═════ Document passage ═════

Instead, a freak accident leaves Lockhart with a broken leg and an unexpected resident of the wellness center, situated in a former castle, on the outskirts of a remote Swiss village. There, he meets Volmer (Jason Isaacs, essentially reprising his role from “The OA” with a German accent), the facility’s head doctor, but Pembroke remains curiously out of sight. Lockhart also encounters Hannah (Mia Goth), a “special case” who has been living at the center for as long as she can remember. Otherwise, everything is just normal enough to escape suspicion, but it isn’t long until Lockhart starts discovering the nightmarish secrets hidden behind the scenes.
With gorgeous production design by five-time Oscar nominee Eve Stewart (“The Danish Girl,” “Les Miserables,” “The King’s Speech”) and crisp cinematography by Bojan Bazelli (“Pete’s Dragon,” “The Lone Ranger”) there isn’t a frame of “A Cure For Wellness” that Verbinski doesn’t fuss over. And yet, for a film that is clearly inspired by “The Shining,” “Rear Window,” and “The Devils,” Verbinski may display the fastidious filmmaking of Stanley Kubrick and Alfred Hitchcock, but his film never comes close to having any of the lurid fun of Ken Russell.
Far too often, “A Cure For Wellness” errs on taking this largely goofy story seriously, and frustratingly pulls back any time it brushes against narrative elements that might smudge its antiseptic storytelling. An entertaining interlude involving a gang of young German punks and a grimly hilarious sequence highlighting the sexual repression among Volmer’s staff are two brief moments when it actually looks like the film might really start going for broke. But screenwriter Justin Haythe, who developed the story with Verbinski, remains focused on Lockhart’s Hardy Boys style snooping which becomes increasingly repetitive and dull as the film’s 146-minute run time drags on.

═════ Recorded data ═════

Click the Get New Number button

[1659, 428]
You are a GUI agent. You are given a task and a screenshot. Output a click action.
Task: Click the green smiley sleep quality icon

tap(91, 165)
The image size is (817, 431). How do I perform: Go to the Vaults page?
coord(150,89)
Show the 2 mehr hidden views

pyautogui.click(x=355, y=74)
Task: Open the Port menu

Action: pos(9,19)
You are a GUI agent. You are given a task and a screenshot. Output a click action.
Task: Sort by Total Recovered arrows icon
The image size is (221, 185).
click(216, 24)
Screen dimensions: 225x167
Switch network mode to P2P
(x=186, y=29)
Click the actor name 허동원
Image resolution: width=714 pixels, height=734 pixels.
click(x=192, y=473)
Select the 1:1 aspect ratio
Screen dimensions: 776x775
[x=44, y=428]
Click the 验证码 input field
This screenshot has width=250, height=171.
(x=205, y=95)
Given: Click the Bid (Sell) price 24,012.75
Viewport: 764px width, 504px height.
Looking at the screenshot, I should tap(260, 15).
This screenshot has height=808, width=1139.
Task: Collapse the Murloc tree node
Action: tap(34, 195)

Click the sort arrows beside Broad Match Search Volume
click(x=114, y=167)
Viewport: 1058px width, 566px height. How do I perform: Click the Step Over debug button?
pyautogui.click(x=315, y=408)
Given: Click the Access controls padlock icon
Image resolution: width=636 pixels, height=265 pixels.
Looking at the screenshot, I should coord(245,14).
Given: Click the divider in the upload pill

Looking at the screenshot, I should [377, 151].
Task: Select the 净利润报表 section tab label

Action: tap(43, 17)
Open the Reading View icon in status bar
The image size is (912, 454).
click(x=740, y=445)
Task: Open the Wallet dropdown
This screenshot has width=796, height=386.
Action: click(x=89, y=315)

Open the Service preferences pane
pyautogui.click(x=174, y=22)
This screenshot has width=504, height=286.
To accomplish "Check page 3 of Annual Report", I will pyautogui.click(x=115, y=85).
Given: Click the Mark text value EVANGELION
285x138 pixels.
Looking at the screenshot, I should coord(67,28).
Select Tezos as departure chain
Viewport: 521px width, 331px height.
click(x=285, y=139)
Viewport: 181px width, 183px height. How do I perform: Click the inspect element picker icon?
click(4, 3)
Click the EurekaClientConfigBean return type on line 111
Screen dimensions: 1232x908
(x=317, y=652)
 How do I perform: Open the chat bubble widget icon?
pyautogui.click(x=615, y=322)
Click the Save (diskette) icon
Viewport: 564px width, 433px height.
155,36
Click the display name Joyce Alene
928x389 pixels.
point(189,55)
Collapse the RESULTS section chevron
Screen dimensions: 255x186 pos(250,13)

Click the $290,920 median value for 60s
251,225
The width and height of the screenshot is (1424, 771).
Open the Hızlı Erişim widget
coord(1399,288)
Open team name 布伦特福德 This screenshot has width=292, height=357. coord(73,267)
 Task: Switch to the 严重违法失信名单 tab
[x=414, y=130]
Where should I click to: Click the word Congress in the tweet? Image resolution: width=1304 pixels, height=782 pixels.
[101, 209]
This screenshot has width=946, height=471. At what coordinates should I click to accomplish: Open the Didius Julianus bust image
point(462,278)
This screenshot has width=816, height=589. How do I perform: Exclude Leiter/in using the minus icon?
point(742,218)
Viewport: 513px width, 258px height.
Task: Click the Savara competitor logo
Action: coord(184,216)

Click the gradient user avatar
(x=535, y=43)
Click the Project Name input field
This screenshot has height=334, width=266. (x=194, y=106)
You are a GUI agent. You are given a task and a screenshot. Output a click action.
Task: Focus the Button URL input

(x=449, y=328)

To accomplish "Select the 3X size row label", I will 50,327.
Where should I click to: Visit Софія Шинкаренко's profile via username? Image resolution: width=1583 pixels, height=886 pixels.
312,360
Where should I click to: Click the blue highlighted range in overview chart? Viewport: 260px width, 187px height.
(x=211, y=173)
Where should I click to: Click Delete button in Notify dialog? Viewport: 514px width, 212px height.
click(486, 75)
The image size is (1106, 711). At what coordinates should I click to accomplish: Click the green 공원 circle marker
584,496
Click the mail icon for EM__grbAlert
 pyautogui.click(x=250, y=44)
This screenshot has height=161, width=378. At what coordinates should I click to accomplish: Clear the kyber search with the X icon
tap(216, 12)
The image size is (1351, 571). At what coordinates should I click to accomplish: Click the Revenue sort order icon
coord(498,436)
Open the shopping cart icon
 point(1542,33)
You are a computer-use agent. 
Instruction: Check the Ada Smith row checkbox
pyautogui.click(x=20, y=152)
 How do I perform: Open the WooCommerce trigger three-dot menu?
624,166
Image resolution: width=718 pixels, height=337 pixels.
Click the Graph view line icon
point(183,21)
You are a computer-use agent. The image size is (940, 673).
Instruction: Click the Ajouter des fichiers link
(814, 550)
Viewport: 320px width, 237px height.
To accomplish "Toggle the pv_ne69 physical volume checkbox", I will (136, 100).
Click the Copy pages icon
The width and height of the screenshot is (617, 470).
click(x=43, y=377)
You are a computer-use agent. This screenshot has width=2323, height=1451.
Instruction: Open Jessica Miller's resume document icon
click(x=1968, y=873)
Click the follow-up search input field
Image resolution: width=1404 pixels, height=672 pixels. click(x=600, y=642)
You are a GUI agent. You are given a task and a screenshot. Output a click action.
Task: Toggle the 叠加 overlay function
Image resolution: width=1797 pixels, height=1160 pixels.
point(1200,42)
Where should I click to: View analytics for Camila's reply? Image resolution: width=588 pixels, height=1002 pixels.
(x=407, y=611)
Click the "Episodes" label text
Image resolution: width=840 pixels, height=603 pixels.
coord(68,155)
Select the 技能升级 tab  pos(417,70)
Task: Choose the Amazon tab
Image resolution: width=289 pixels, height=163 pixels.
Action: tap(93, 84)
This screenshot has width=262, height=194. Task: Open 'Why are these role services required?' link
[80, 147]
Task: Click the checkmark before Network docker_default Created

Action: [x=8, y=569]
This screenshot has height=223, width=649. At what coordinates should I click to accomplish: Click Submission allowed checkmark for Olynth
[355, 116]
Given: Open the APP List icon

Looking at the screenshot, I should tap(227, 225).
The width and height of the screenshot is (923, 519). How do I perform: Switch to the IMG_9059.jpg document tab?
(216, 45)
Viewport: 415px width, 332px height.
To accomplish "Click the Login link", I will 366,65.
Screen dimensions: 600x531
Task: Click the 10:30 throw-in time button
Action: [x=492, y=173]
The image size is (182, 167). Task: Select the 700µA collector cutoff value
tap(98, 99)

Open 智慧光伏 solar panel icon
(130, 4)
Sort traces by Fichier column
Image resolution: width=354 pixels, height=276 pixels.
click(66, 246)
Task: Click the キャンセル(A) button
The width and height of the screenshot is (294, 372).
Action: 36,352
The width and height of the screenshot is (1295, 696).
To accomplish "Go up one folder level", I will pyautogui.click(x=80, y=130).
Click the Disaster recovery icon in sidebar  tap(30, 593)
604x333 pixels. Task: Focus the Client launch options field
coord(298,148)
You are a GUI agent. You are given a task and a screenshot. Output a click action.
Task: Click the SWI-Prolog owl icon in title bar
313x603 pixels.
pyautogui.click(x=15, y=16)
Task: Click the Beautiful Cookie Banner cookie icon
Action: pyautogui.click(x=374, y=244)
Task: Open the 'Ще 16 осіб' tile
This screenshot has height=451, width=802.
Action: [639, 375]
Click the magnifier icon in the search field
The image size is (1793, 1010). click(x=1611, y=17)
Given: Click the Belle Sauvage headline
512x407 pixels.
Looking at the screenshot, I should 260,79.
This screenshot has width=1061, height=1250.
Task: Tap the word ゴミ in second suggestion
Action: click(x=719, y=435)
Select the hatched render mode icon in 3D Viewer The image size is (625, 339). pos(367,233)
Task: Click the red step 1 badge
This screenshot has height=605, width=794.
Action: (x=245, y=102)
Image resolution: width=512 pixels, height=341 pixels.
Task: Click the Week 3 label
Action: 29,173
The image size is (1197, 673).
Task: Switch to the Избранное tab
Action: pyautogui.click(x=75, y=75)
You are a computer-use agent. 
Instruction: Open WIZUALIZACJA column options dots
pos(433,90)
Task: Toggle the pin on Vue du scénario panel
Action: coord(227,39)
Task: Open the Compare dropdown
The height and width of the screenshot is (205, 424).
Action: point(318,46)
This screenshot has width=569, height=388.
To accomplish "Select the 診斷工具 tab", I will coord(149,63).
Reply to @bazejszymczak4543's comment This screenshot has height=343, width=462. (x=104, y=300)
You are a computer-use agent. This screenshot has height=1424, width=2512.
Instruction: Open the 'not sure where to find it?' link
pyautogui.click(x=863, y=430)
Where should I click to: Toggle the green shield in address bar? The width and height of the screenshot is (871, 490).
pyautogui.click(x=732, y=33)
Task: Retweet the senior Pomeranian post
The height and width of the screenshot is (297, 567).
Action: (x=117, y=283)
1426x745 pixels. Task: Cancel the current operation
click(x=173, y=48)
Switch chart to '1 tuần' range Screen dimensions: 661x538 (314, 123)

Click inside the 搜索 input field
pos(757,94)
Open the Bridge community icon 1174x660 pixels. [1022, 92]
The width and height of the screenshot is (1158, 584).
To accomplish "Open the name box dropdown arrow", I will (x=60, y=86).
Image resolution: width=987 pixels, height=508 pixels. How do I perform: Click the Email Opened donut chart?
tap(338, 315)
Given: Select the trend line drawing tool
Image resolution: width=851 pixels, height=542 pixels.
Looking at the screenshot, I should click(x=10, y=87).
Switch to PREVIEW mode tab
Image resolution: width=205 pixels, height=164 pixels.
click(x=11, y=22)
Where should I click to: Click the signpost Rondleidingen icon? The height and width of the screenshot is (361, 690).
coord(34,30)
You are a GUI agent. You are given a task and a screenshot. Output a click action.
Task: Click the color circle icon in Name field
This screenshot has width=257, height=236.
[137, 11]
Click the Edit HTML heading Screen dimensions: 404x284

═════

§ **Problem statement**:
Rewrite the film review from "Instead, a freak" up to and including "behind the scenes.", substituting "health spa" for "wellness center".

§ **Response**:
Instead, a freak accident leaves Lockhart with a broken leg and an unexpected resident of the health spa, situated in a former castle, on the outskirts of a remote Swiss village. There, he meets Volmer (Jason Isaacs, essentially reprising his role from “The OA” with a German accent), the facility’s head doctor, but Pembroke remains curiously out of sight. Lockhart also encounters Hannah (Mia Goth), a “special case” who has been living at the center for as long as she can remember. Otherwise, everything is just normal enough to escape suspicion, but it isn’t long until Lockhart starts discovering the nightmarish secrets hidden behind the scenes.